A Brief History of the SA – 9/9K31
The 9K31 system was developed alongside the well know soviet era MANPADS 9K32M – Strela 2 NATO designation SA – 7 “Grail”. Because of the compact and lightweight nature of the Strela 2 the development goal for the 9K31 system was changed from a lightweight man portable SAM to a heavier battalion defense system to work alongside the ZSU-23-4 SPAAG system.
As a result of the relaxed weight restrictions and the change in role the design team made a much heavier missile and could make less design compromises compared to the lighter 9K32M Strela 2, which due to its smaller size had to make compromises to achieve acceptable kinematic performance. The most noticable difference between the two missiles is the much large diameter and blunt seeker head that occupies the full diameter of the missile body.
Additionally the Strela 1 (the SA – 9’s missile) has a larger warhead, a proximity fuze and more effective control surface configuration to increase maneuverability at the cost of increased drag. The net result was a missile four times the weight of Strela-2, with only slightly longer reach but otherwise of much better performance.
In BMS the missile has a maximum range of 3 – 4 nautical miles and no minimum range, the maximum speed of the missile post burn phase is mach 1.8 and the missile has a maximum altitude of 14,000 feet and a minimum altitude of 300 feet. The firing sequence of the missile is very similar to other equivalent systems such as SA – 7. The operator of the system picks up a hostile aircraft (for descriptions’ sake we will presume its a low flying F16). After picking up the F16 the operator will order the vehicle to a stop and open the missile tube doors and expose the seeker head to the target, after this he will aim the weapon at the F16 and uncage the seeker. After he has achieved a good lock/tone on the F16 he will depress the firing button and the missiles ejection booster also known as the “throw-out motor” will propel the 9M31 out of the tube. The missile body trails a wire which is linked to fire the main booster charge after a certain distance to avoid damaging personnel or vehicles in the immediate vicinity of the SA – 9.

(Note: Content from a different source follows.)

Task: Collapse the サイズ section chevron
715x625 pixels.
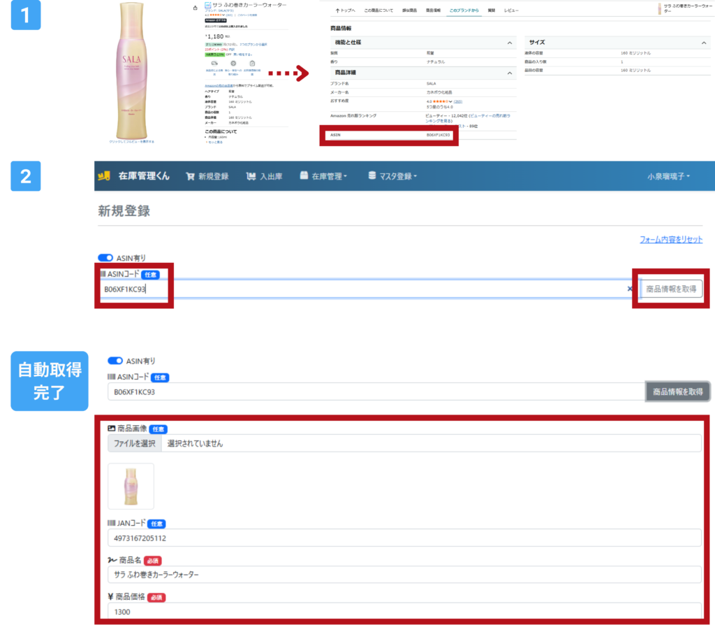Action: [705, 43]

After the wire has run out the throw-out motor is jettisoned and the missile is then propelled by a single stage rocket booster to a speed of mach 1.8, while this is happening the seeker will actuate the steering fins to guide itself to the target on a lead intercept course. The seeker head is an unusual construction, using uncooled lead sulphide (PbS) detector elements, but with an unusual tracking mechanism. Uncooled PbS elements are commonly used to detect radiation at only short wavelengths of less than 2 micrometers, this is a very useful features as only very hot sources emit a wavelength this small – just like the F16’s engine our missile is currently tracking – however using uncooled PbS limits the missile to rear hemisphere engagements only. It is worth noting that the SA – 9 can engage prop and helicopter aircraft from any aspect as IR radiation is visible all around those airframes.

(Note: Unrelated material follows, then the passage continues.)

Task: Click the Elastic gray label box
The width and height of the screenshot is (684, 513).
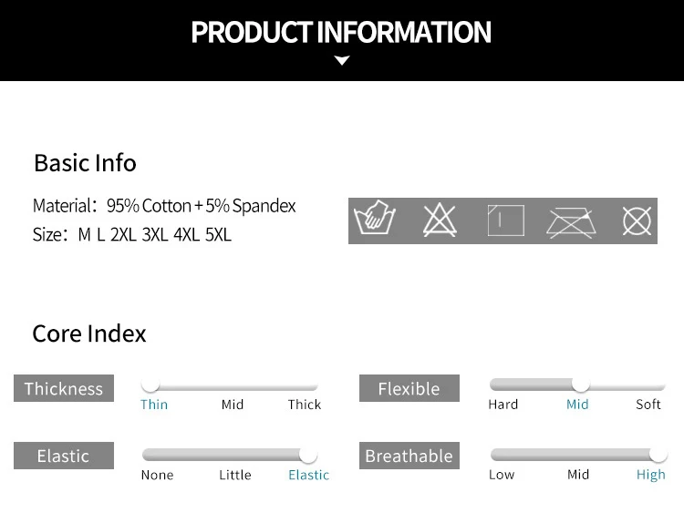Action: coord(64,456)
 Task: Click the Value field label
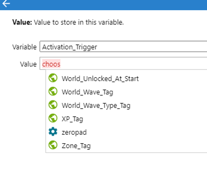click(28, 64)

The missile seeker head is designed for both direct hits and proximity/near miss detonation, the missile has a proximity fuze and magnetic/contact fuzes. For the fellow SAM nerds out there, the SA – 9 features an unusually advanced safety system for it’s time, if the missile missed the target or a target was not found by the seeker between 13 – 15 seconds the missiles warhead would deactivate itself in order to prevent unexpected casualties or friendly fire from aircraft straying into the seekers path. Now we must conclude our engagement against the F16, the missile reach the target and because the F-16 is not equipped with an MWS capable of detecting the IR/UV bloom of a missile launch the missile will directly impact the tail of the F16 separating the control surfaces and causing an ejection.
How to Defeat SA – 9/9K31
The process of defeating the 9M31 in BMS is exactly the same as the process used to defeat SA – 7, however it is worth noting that the SA – 9 has a longer range therefore you must always remain vigilant. If you are unlucky enough to have an SA – 9 launch at you you have a limited time to act due to the high speed short range nature of the SAM. Luckily the 9M31 has limited IRCCM capabilities and is very vulnerable to flares and background IR radiation (from the sun/fires…). Upon the launch of an 9M31 you will observe a small ‘cigarette’ like flame coming towards you and a medium smoke trail. Immediately beam the missile and dispense flares and turn away regularly dispensing flares, the missile is vulnerable to 8-9G break turns but generally these turns should be a last resort. After you have decoyed/defeated the missile exit the threat envelope of the SA – 9.
How To Destroy An SA – 9
The SA – 9 is based upon a lightly armoured IFV chassis the BDRM 2. Because of this the SA – 9 is a very vulnerable (you could say squishy) and thusly can be destroyed with any conceivable AG weapon. I recommend using the AGM 65D/H or cluster bomb units dropped in CCRP from above 14,000 feet.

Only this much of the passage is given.